PROBLEM REQUIREMENTS –
Continue the meeting minutes on the town budget below, starting right after their last sentence.

## Begin TEXT PROVIDED

Mr. Zacchio reported he could support that range; he’s mostly concerned about the revaluation and its impact on a lot of voters who will see an increase in taxes, even if we stay the same across the board.  He was actually lower than 5% but has since been convinced that would not be practical.  It addresses this Board’s concern about asking the Board of Ed and the Town Council to exercise some fiscal restraint ahead of time, and know at least where our heads are collectively about where we think the voters are going to be and based on the revaluation and what’s happened the last couple of years, he thinks that’s probably on the top of everybody’s mind.  Yet 5% to 6% still gives them the flexibility to fund some of the “big rocks” in their budgets and perhaps even add some additional spending in the preparation of their budgets next year.

The members discussed some of the material supplied by the Town Manager and how it will affect our deliberations this year.  The Town Manager reported our revenue stream to fund the budget is about 88% to 90% property taxes and about 10% other revenues.  He suggest, although they have not done all the revenue analysis, it may be that some of the 2.6 million dollars may not need to come from the property tax, it may come from other revenue sources.  That would reduce the amount to be raised by the tax levy.  If you do the math, you’ll see the Board of Ed has gone up to close to 60%.  There has been a shift to the Education side in the past 10 years with the Board of Ed getting a larger percent increase with a smaller reduction when you modify the budget in those last few weeks of the process.

## End TEXT PROVIDED
## Begin LISTING

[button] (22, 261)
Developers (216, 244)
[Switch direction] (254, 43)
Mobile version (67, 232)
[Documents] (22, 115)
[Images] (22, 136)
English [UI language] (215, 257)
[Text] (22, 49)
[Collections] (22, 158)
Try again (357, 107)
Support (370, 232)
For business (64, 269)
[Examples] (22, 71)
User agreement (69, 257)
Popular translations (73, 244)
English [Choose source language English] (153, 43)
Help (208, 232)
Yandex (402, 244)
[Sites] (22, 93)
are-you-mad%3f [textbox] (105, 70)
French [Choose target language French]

## End LISTING
## Begin LISTING

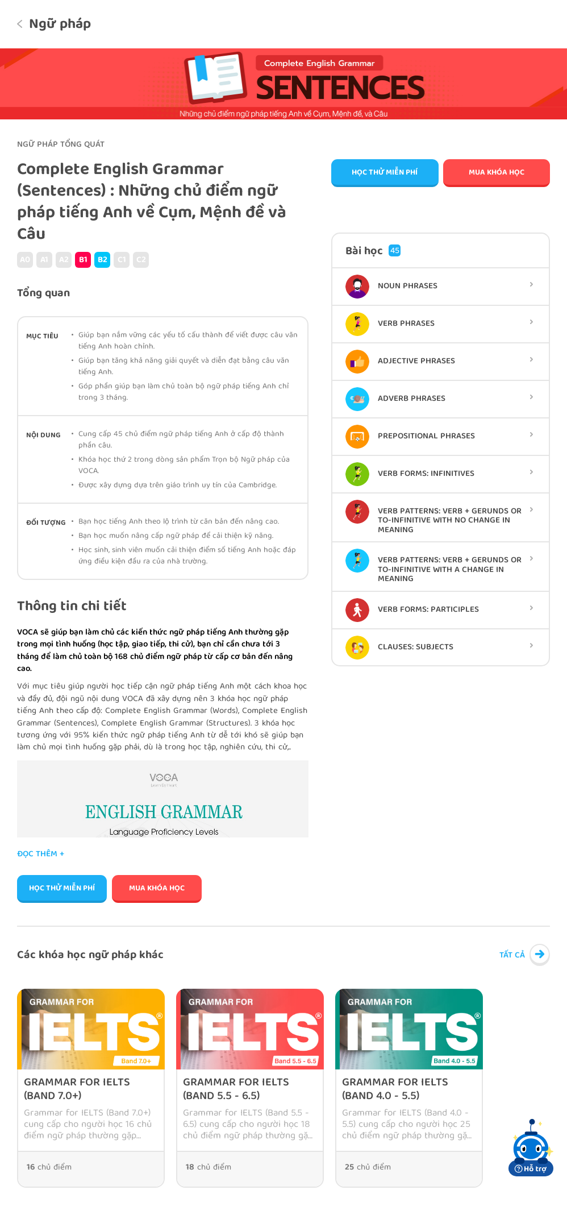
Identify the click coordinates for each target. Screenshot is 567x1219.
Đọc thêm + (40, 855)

## End LISTING

RESPONSE TO THE EXERCISE –
Mr. Monts reported that Phil has pointed out the difficulty in coming to conclusions in advance instead of waiting until we have the information requested for the budgets.  He feels one of the reasons he is comfortable in pursuing this review and target in a preordained version is he feels part of this will be an appropriate analysis of the operating budgets.  He hopes the coordinate political branches will see that what we are doing is not inappropriate. He thinks at the end of the day, we do listen to our effective constituents and take the input also received from Town Council and the Board of Education and make a judgment that will be heavily influenced by not just me, not just the Board but also ………We have to try to find a balance.

Mr. Speich indicated the salary commitments that are in place – we have to allow the Town and the Board of Education enough room to be able to put things in the budget they think they really need.  He feels 6% will give the boards enough room to maneuver.  He would just like to leave the Capital program alone.  6% for the Board of Education, 6% for the Town Operating Budgets; just let the Cap float.  He thinks the Town Council should plan because we have some big projects over the next couple of years.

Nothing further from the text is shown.